In the realm of composite functions, identifying the 'Inner Function' is the first step. Imagine it as the core or the heart of your expression. In our exercise, the expression within the absolute value function, \(1 - x^3\), stands out. This is because it's enclosed—like filling inside a sandwich—by the absolute value. Our inner function, which we'll call \(g(x)\), is this very part: \(g(x) = 1 - x^3\). Learn more about inner functions here

Once you've grasped the heart of the expression, we move to the outside shell—the 'Outer Function'. This is the function that acts on the result of your inner function. For our problem, the operation wrapping around \(1 - x^3\) is the absolute value. This makes the outer function \(f(u) = |u|\).

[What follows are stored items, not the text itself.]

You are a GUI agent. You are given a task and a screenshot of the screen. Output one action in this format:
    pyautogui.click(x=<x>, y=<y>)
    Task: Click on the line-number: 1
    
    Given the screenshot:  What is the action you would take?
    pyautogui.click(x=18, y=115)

Here, \(u\) is a placeholder for whatever input it receives—specifically, \(1-x^3\) in our case. By recognizing this, you can bridge your way towards constructing the entire composite function effectively.

The Absolute Value Function is unique. It primarily focuses on the magnitude or distance of a number from zero on a number line, completely ignoring its sign. In simpler terms, \(|a|\) equals \(a\) if \(a\) is positive or zero, and \(-a\) if \(a\) is negative.

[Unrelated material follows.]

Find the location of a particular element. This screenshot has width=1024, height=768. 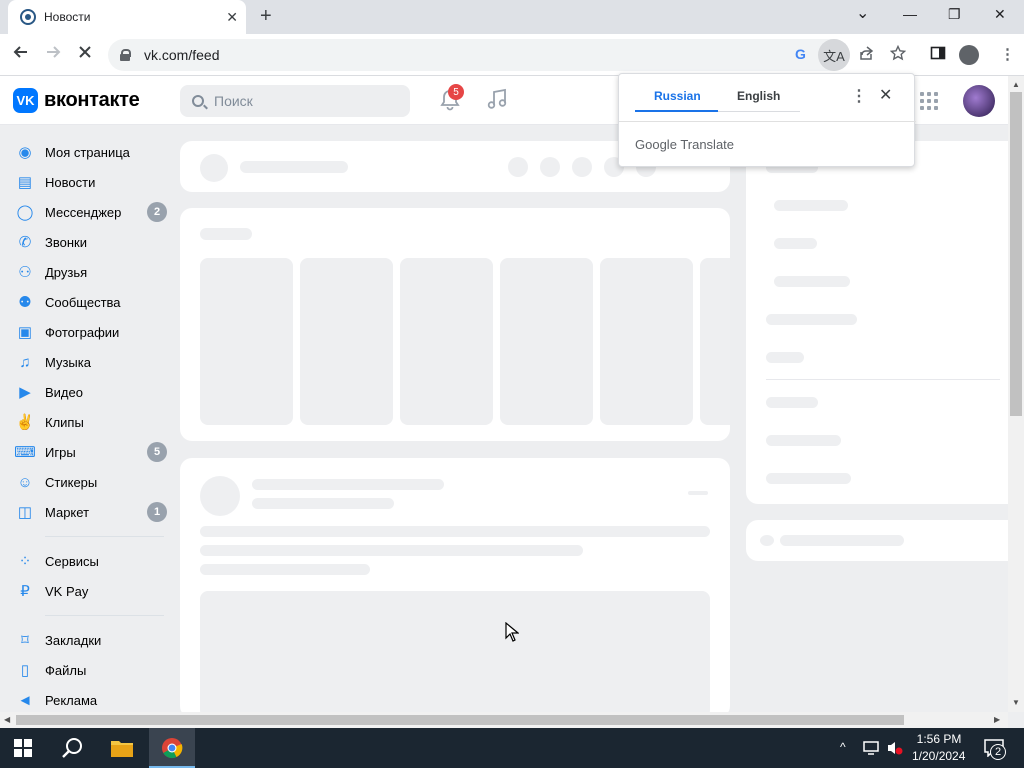

sidebar-item-label: Сервисы is located at coordinates (72, 561).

• It removes any negative sign from its input.
• It is non-negative, as the absolute value is always zero or positive.
• Symbolized by two vertical lines, like \(|x|\).

In our problem, it checks the result of \(1-x^3\) and ensures the value \(H(x)\) remains positive or zero.

Function Composition is an exquisite tool in mathematics enabling more complex functions through a layered approach. When you compose functions, you're basically plugging one function into another.

• This operation is noted as \(f \circ g\), read as "\(f\) composed with \(g\)".
• Order matters: \(f(g(x))\) isn't always the same as \(g(f(x))\).

For our exercise, the composition is \(f(g(x)) = |1 - x^3|\). You take \(g(x) = 1 - x^3\) and feed it into \(f(u) = |u|\). This produces \(|1 - x^3|\), perfectly aligning with our function \(H(x)\). Function composition simplifies complex operations, just like assembling puzzle pieces.